The week leading up to the race, I wavered between feeling confident I’d done everything I could to prepare, and feeling generally terrified. I knew I could do it, but I didn’t want to fall apart. I knew it would hurt during those last six miles, but I wanted it to be a good run overall. The morning of the marathon, I got dressed, had breakfast, packed my food, got my gear and went to the ferry. There was a lot of waiting in a lot of different areas, but somehow I was finally at the Staten Island side of the Verrazano Bridge, ready to run. At 11 am, I started.
It was an incredible experience – the Verrazano Bridge views were awesome, and the crowds were great in Brooklyn and Queens. At mile 15, on the 59th street bridge, I was feeling prepared – I had trained on this bridge, I knew what to expect, and I felt good. However, I didn’t expect the pain in my knee when I hit the downhill part of the bridge. I stopped, and stretched, and told myself I’d be fine. Manhattan was amazing. I saw my friends and family, which gave me a lot of inspiration. But as I ran into the Bronx, there was no denying it. Something was not right with my knee, and I had 8 miles to go. I dug deep and found the determination to keep running.
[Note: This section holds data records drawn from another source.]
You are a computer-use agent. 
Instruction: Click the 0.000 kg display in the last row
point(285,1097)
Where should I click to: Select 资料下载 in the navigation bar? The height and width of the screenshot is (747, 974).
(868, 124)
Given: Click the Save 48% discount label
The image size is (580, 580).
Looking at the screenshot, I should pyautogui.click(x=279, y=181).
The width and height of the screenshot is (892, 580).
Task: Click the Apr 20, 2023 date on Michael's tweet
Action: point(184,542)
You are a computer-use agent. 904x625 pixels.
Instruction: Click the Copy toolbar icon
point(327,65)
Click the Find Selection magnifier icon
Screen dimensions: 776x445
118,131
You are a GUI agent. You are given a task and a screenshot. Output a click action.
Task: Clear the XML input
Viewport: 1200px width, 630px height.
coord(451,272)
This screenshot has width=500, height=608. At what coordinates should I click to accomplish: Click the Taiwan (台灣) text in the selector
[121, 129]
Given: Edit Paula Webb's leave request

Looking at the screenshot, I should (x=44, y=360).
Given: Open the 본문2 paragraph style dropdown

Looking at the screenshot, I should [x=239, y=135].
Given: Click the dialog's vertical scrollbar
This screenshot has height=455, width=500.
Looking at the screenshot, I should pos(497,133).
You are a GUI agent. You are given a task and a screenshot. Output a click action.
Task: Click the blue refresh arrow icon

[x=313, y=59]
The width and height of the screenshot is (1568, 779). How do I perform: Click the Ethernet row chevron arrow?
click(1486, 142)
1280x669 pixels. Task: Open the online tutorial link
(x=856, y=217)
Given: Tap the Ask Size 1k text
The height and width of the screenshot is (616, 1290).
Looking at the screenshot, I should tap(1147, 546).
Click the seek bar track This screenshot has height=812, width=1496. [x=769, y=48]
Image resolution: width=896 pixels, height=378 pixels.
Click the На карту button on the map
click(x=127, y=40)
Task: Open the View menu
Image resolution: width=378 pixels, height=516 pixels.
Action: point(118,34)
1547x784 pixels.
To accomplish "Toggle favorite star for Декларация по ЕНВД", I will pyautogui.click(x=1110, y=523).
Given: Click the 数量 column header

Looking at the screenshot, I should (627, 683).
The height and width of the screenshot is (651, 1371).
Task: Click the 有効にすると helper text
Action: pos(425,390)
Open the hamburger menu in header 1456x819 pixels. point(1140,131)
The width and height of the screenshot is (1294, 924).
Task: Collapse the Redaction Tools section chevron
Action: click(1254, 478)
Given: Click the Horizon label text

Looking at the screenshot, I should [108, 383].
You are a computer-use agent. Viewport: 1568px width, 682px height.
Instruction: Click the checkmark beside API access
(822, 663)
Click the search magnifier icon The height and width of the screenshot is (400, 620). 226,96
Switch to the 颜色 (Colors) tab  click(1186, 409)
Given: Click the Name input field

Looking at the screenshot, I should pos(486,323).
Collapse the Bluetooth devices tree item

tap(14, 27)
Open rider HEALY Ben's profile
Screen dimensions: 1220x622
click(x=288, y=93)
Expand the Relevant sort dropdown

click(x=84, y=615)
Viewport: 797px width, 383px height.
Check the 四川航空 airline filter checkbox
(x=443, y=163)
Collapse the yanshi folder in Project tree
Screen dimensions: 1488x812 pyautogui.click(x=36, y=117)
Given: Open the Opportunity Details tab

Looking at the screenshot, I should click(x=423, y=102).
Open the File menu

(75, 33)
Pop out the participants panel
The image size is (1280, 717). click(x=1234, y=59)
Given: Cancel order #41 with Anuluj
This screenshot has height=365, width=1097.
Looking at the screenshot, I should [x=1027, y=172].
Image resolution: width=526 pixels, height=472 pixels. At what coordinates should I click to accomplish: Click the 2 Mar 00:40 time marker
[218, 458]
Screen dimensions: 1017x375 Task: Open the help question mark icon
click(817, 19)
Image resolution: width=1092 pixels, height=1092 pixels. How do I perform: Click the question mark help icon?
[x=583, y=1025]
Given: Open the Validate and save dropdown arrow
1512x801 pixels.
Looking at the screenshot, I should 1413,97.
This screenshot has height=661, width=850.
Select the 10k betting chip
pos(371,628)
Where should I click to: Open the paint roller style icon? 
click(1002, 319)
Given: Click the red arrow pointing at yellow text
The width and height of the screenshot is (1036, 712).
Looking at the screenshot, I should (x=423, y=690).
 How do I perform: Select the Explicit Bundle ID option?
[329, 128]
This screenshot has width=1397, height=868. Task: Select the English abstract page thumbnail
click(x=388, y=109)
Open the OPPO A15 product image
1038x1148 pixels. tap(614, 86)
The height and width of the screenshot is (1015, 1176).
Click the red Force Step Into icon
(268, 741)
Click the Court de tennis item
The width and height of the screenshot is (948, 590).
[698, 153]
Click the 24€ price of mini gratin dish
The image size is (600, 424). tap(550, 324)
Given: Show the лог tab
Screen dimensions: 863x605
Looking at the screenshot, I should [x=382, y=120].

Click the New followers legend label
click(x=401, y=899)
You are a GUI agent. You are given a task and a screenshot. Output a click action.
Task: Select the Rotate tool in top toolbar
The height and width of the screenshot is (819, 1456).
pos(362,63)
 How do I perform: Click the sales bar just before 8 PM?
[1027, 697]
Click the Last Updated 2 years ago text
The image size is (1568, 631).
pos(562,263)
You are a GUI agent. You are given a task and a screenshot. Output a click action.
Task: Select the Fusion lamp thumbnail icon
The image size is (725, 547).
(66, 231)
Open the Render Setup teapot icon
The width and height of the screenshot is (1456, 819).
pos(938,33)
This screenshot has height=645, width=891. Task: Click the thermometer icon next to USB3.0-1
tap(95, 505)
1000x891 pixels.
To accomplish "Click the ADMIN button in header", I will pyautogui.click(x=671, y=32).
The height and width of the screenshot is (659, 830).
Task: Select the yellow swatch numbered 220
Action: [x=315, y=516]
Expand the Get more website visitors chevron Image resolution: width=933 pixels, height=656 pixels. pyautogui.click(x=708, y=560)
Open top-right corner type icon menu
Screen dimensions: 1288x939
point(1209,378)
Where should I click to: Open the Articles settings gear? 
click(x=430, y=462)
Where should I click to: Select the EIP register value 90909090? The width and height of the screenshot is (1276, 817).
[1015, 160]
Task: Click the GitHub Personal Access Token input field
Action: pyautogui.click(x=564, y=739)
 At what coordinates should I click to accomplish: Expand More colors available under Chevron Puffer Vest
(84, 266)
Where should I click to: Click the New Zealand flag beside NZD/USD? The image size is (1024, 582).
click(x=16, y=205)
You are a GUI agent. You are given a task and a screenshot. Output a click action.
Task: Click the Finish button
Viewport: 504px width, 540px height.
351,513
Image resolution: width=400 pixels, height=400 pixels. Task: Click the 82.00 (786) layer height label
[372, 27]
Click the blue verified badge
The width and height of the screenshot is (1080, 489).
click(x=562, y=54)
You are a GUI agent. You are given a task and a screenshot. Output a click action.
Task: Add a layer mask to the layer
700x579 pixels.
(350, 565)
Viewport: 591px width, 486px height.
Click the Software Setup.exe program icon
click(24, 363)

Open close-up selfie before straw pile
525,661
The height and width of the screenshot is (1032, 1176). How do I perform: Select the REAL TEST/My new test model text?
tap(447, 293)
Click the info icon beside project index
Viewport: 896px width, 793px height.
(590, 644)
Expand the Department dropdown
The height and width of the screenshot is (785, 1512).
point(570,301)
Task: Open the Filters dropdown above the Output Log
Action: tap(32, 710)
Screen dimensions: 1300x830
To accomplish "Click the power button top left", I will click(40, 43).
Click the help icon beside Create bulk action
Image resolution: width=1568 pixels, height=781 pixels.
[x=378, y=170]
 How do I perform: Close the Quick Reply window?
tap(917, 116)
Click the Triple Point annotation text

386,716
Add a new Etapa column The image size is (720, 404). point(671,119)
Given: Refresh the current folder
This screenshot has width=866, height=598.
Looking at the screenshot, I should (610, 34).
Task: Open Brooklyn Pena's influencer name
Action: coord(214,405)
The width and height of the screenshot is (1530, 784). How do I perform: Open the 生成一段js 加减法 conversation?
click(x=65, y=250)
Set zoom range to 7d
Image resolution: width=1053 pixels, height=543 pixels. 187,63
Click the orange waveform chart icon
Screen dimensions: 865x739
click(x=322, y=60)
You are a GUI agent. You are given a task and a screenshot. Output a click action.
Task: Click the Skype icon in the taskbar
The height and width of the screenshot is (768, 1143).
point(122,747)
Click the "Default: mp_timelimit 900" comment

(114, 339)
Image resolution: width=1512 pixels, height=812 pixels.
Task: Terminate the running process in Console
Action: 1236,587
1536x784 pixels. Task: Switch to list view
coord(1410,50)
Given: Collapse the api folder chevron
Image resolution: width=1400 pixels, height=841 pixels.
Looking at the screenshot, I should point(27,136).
As if I needed another lesson from the marathon, it became very clear that there is strength in relying on your training and putting one foot in front of the other to get yourself where you need to be, which is what I did. Honestly, it wasn’t the race I expected or planned for. But I was prepared and I stuck with it.
I crossed that finish line with my arms up, a smile on my face, and a whole lot of pride in my accomplishment.